### DATA PROVIDED
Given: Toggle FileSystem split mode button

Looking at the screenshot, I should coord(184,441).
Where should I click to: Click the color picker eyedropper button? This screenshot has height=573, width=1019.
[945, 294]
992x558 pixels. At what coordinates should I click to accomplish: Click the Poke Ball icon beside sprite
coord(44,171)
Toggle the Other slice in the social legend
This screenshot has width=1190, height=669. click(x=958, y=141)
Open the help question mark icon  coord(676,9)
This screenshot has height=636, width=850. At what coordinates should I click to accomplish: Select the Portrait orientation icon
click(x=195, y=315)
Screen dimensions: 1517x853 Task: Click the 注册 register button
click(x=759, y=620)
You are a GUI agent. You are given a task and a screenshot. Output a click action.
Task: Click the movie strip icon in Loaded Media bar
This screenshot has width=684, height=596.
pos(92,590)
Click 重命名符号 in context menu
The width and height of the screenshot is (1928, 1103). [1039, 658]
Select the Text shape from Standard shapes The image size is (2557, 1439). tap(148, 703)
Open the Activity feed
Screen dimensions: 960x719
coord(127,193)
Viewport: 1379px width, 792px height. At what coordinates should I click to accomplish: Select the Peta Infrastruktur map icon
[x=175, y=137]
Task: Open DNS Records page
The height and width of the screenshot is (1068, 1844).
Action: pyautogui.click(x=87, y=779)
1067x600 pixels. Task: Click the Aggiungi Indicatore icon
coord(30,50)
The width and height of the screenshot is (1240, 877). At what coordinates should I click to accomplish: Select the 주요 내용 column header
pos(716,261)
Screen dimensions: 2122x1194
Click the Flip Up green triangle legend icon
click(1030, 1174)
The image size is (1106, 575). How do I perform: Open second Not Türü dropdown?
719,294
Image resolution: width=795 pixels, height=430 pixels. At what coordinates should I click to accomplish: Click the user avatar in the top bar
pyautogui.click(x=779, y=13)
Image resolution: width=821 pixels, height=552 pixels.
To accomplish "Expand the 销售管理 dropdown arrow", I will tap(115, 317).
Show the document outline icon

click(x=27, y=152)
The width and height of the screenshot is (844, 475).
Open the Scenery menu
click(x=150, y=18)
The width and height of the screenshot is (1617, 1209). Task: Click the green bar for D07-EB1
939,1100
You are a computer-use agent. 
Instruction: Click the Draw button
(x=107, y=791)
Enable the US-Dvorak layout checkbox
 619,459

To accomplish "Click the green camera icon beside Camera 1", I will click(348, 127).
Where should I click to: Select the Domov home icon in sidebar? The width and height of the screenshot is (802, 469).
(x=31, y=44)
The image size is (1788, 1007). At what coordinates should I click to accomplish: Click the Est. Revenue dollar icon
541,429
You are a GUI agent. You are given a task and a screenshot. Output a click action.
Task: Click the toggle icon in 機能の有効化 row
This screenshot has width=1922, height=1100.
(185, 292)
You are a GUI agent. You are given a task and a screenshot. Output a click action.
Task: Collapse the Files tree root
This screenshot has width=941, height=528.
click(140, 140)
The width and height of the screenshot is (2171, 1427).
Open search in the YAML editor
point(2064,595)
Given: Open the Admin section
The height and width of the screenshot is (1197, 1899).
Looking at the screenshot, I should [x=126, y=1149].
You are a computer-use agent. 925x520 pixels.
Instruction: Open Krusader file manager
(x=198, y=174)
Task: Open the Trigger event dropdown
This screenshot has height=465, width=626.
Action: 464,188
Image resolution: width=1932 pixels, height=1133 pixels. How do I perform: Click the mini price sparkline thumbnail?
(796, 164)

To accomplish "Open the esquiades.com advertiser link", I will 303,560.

### WHAT NEEDS TO BE DONE
Set down the whole listing once more, precisely as written.

### EXERCISE ANSWER
Given: Toggle FileSystem split mode button

Looking at the screenshot, I should coord(184,441).
Where should I click to: Click the color picker eyedropper button? This screenshot has height=573, width=1019.
[945, 294]
992x558 pixels. At what coordinates should I click to accomplish: Click the Poke Ball icon beside sprite
coord(44,171)
Toggle the Other slice in the social legend
This screenshot has width=1190, height=669. click(x=958, y=141)
Open the help question mark icon  coord(676,9)
This screenshot has height=636, width=850. At what coordinates should I click to accomplish: Select the Portrait orientation icon
click(x=195, y=315)
Screen dimensions: 1517x853 Task: Click the 注册 register button
click(x=759, y=620)
You are a GUI agent. You are given a task and a screenshot. Output a click action.
Task: Click the movie strip icon in Loaded Media bar
This screenshot has width=684, height=596.
pos(92,590)
Click 重命名符号 in context menu
The width and height of the screenshot is (1928, 1103). [1039, 658]
Select the Text shape from Standard shapes The image size is (2557, 1439). tap(148, 703)
Open the Activity feed
Screen dimensions: 960x719
coord(127,193)
Viewport: 1379px width, 792px height. At what coordinates should I click to accomplish: Select the Peta Infrastruktur map icon
[x=175, y=137]
Task: Open DNS Records page
The height and width of the screenshot is (1068, 1844).
Action: pyautogui.click(x=87, y=779)
1067x600 pixels. Task: Click the Aggiungi Indicatore icon
coord(30,50)
The width and height of the screenshot is (1240, 877). At what coordinates should I click to accomplish: Select the 주요 내용 column header
pos(716,261)
Screen dimensions: 2122x1194
Click the Flip Up green triangle legend icon
click(1030, 1174)
The image size is (1106, 575). How do I perform: Open second Not Türü dropdown?
719,294
Image resolution: width=795 pixels, height=430 pixels. At what coordinates should I click to accomplish: Click the user avatar in the top bar
pyautogui.click(x=779, y=13)
Image resolution: width=821 pixels, height=552 pixels.
To accomplish "Expand the 销售管理 dropdown arrow", I will tap(115, 317).
Show the document outline icon

click(x=27, y=152)
The width and height of the screenshot is (844, 475).
Open the Scenery menu
click(x=150, y=18)
The width and height of the screenshot is (1617, 1209). Task: Click the green bar for D07-EB1
939,1100
You are a computer-use agent. 
Instruction: Click the Draw button
(x=107, y=791)
Enable the US-Dvorak layout checkbox
 619,459

To accomplish "Click the green camera icon beside Camera 1", I will click(348, 127).
Where should I click to: Select the Domov home icon in sidebar? The width and height of the screenshot is (802, 469).
(x=31, y=44)
The image size is (1788, 1007). At what coordinates should I click to accomplish: Click the Est. Revenue dollar icon
541,429
You are a GUI agent. You are given a task and a screenshot. Output a click action.
Task: Click the toggle icon in 機能の有効化 row
This screenshot has width=1922, height=1100.
(185, 292)
You are a GUI agent. You are given a task and a screenshot. Output a click action.
Task: Collapse the Files tree root
This screenshot has width=941, height=528.
click(140, 140)
The width and height of the screenshot is (2171, 1427).
Open search in the YAML editor
point(2064,595)
Given: Open the Admin section
The height and width of the screenshot is (1197, 1899).
Looking at the screenshot, I should [x=126, y=1149].
You are a computer-use agent. 925x520 pixels.
Instruction: Open Krusader file manager
(x=198, y=174)
Task: Open the Trigger event dropdown
This screenshot has height=465, width=626.
Action: 464,188
Image resolution: width=1932 pixels, height=1133 pixels. How do I perform: Click the mini price sparkline thumbnail?
(796, 164)

To accomplish "Open the esquiades.com advertiser link", I will 303,560.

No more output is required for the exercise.